» **Testo fornito**:
- - -

Ipab, non parte la riforma delle case di riposo: nuova protesta al Balbi

Presidio davanti alla Regione il 12 marzo. Cgil, Funzione Pubblica e Spi a 4 anni dal progetto di Legge temono l’avanzare della privatizzazione del settore

La mancata riforma degli Ipab, gli istituti pubblici di assistenza e beneficienza, a 4 anni dalla presentazione del progetto di legge, fa tornare in piazza i sindacati. Cgil, Funzione Pubblica e Spi, sigla dei pensionati, e e rappresentanti sindacali, tornano a manifestare davanti alla sede di palazzo Balbi, alla Regione, martedì 12 marzo, preoccupati «dall’avanzare della privatizzazione del settore». 

La popolazione invecchia

L’appuntamento è per le 9.30 ed è previsto un incontro tra una delegazione della Cgil e l’assessore ai Servizi Sociali della Regione Veneto, Manuela Lanzarin. I nodi da affrontare sono molti e, proprio partendo dalla riforma (di cui la Cgil chiede l’immediata calendarizzazione in Consiglio), si tratta di approdare a una ridefinizione del ruolo degli Ipab (110 in Veneto) che devono veder rafforzata la loro natura pubblica ed estendere la propria capacità di intervento nella filiera dei servizi territoriali e dell’integrazione socio sanitaria. Ciò anche a fronte del progressivo invecchiamento della popolazione che comporta una maggiore domanda e pluralità di servizi.

- - -

» **Voci estratte**:
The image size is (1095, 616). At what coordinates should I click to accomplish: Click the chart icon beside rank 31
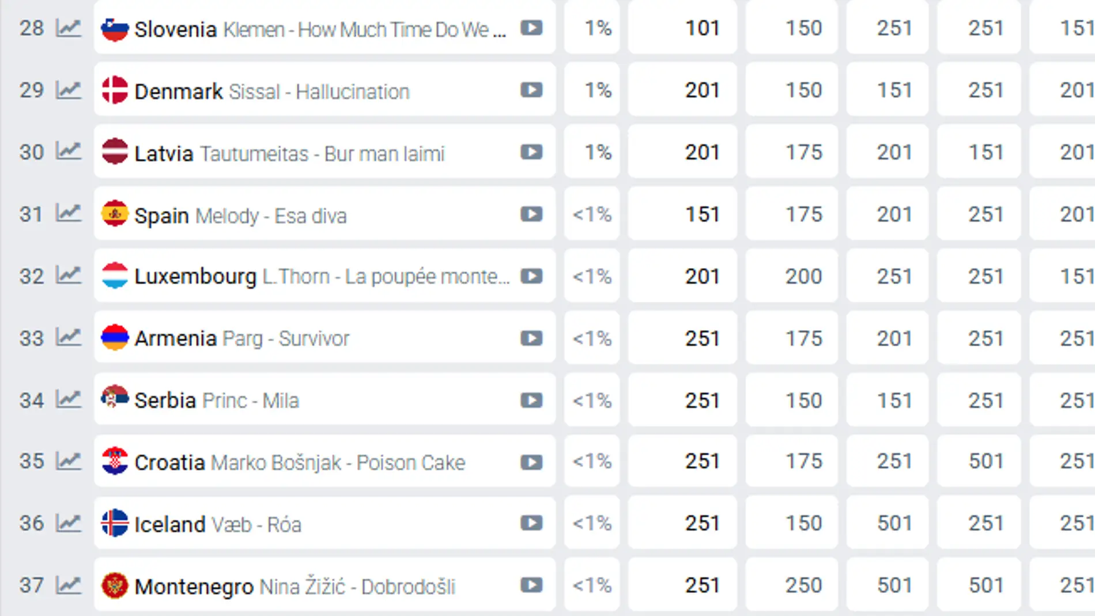tap(68, 214)
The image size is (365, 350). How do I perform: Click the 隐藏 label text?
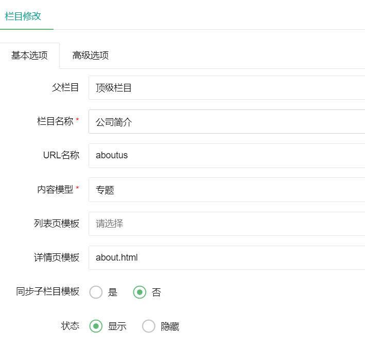tap(170, 326)
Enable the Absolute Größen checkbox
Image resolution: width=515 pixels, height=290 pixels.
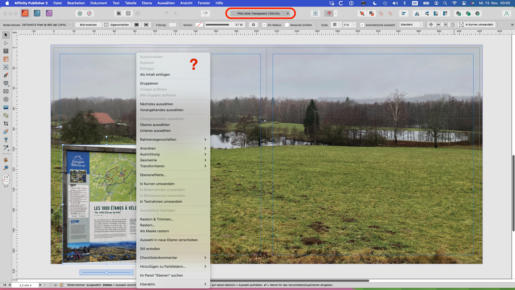pyautogui.click(x=287, y=25)
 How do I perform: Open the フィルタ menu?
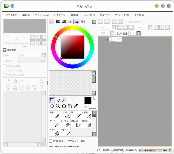tap(89, 15)
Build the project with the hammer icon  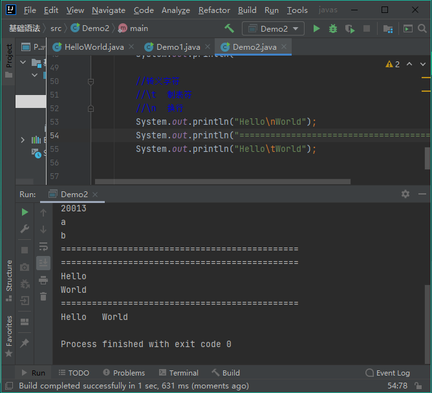click(229, 28)
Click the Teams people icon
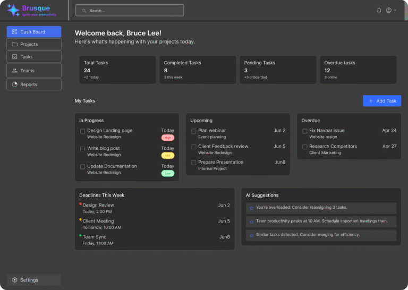This screenshot has width=408, height=290. pyautogui.click(x=15, y=71)
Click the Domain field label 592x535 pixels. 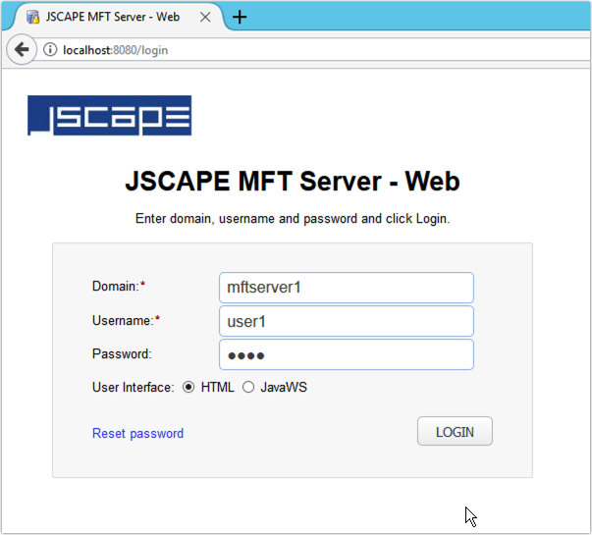(116, 286)

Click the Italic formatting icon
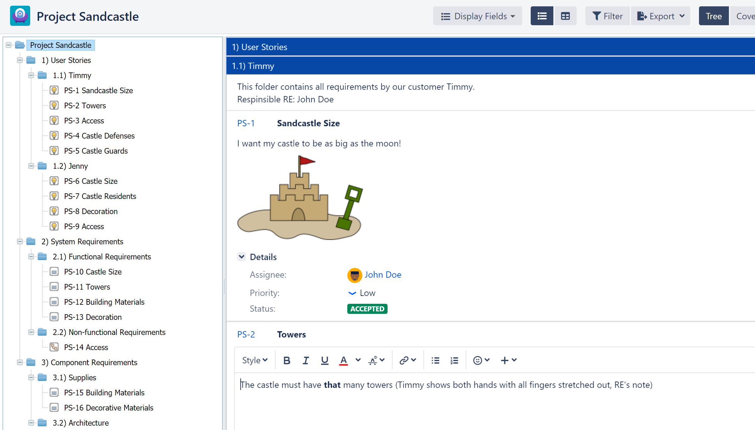305,360
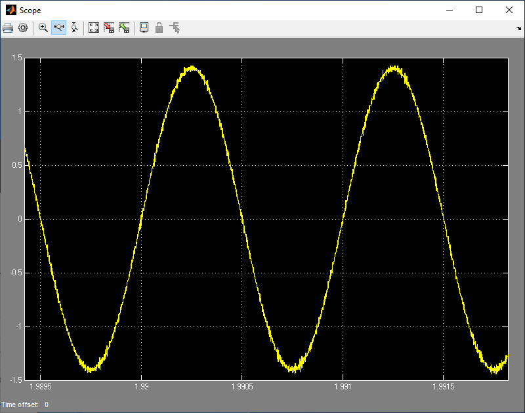Autoscale the scope axes
This screenshot has width=525, height=413.
point(94,28)
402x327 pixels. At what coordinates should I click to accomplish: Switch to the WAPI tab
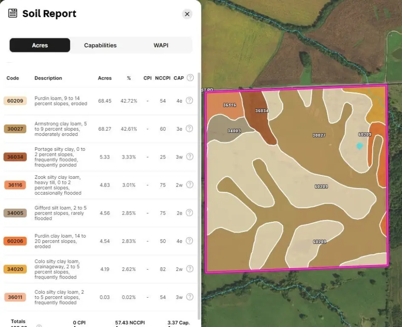pyautogui.click(x=161, y=45)

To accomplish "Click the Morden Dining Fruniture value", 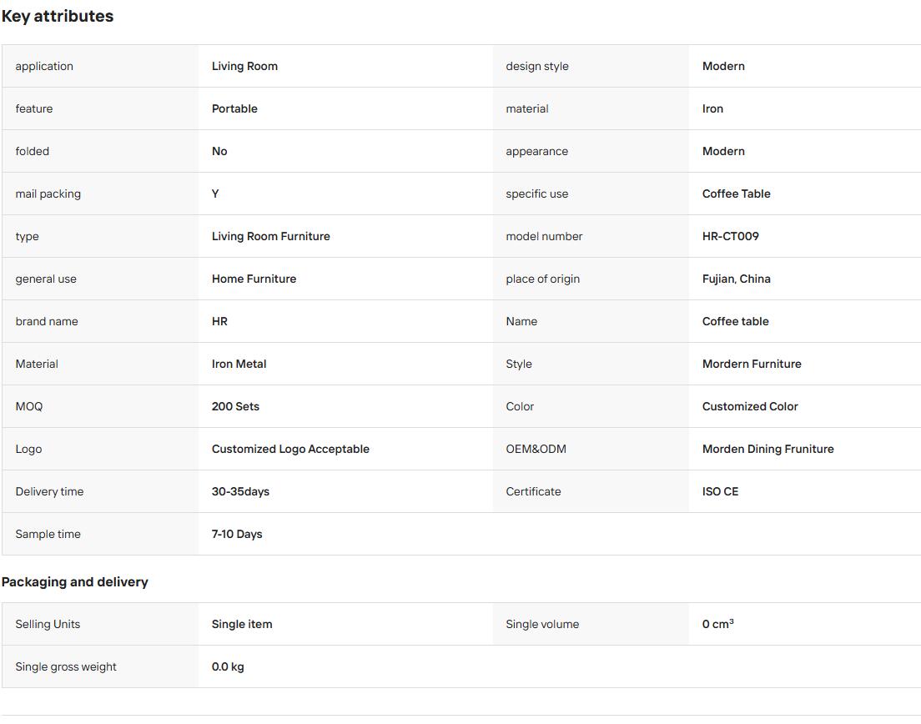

- - -

» **Esercizio assegnato A**:
Ricopia dal testo fornito il passo che va da «La popolazione invecchia» fino a «pluralità di servizi.» incluso.
» **Esercizio assegnato B**:
Stabilisci se ciascuna affermazione concorda con il testo fornito: rispondi sì o no e cita alla lettera le parole del testo che lo decidono. (i) L’appuntamento davanti alla Regione è fissato per le 9.30. (ii) In Veneto gli Ipab sono 120. (iii) La Cgil chiede che la riforma sia calendarizzata subito in Consiglio.

» **Risposta completa A**:
La popolazione invecchia

L’appuntamento è per le 9.30 ed è previsto un incontro tra una delegazione della Cgil e l’assessore ai Servizi Sociali della Regione Veneto, Manuela Lanzarin. I nodi da affrontare sono molti e, proprio partendo dalla riforma (di cui la Cgil chiede l’immediata calendarizzazione in Consiglio), si tratta di approdare a una ridefinizione del ruolo degli Ipab (110 in Veneto) che devono veder rafforzata la loro natura pubblica ed estendere la propria capacità di intervento nella filiera dei servizi territoriali e dell’integrazione socio sanitaria. Ciò anche a fronte del progressivo invecchiamento della popolazione che comporta una maggiore domanda e pluralità di servizi.

» **Risposta completa B**:
(i) Sì: «L’appuntamento è per le 9.30».
(ii) No: «una ridefinizione del ruolo degli Ipab (110 in Veneto)».
(iii) Sì: «di cui la Cgil chiede l’immediata calendarizzazione in Consiglio».